In "Excessively Obsessed," social media mogul Natasha Oakley (3.6M followers) reveals how passion built her multi-million dollar empire from scratch. Beyond Instagram perfection lies brutal entrepreneurial truth: What separates dreamers from doers? The blueprint successful founders won't share - until now.
Natasha Oakley, Australian entrepreneur and social media influencer, brings her expertise in fashion, body positivity, and digital branding to Excessively Obsessed. Best known as co-founder of the $63 million swimwear empire Monday Swimwear and the groundbreaking A Bikini A Day blog, Oakley explores themes of ambition, self-expression, and building authentic connections in the digital age.
Her professional journey—from launching a production company at 18 to creating the global wellness platform The Pilates Class (150,000+ subscribers)—informs the book’s practical insights on turning passion into sustainable success.
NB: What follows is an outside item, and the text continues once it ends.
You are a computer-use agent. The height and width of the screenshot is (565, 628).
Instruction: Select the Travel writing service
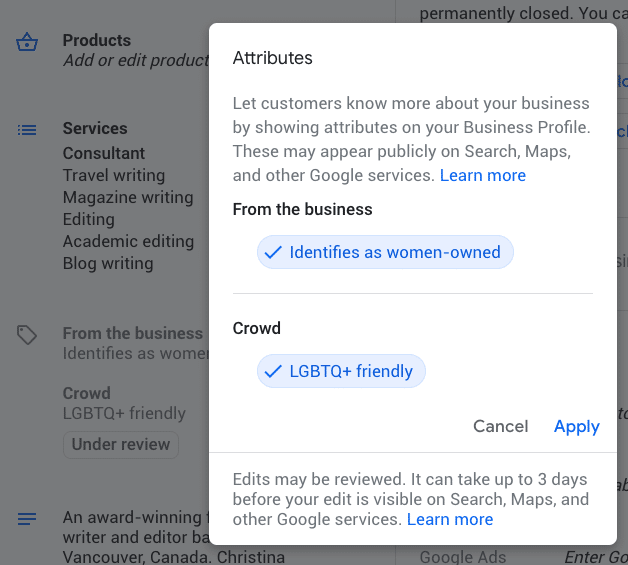coord(114,175)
Oakley’s previous works, including The Tycoon’s Princess Bride, showcase her knack for blending personal narrative with aspirational storytelling. Featured in Forbes, Business Insider, and ELLE Australia, she’s become a leading voice for Gen Z entrepreneurs. Monday Swimwear garments have been worn by celebrities worldwide, while her brand’s focus on inclusive sizing sparked industry-wide conversations about representation.
Obsessively Obsessed (2024) is a practical guide for entrepreneurs, blending Natasha Oakley’s journey as co-founder of Monday Swimwear with actionable advice on launching businesses. It covers naming strategies, funding acquisition, tax management, and leadership principles. The book emphasizes trusting one’s vision while balancing creativity with operational realities, drawing from Oakley’s decade-long experience building a global swimwear brand.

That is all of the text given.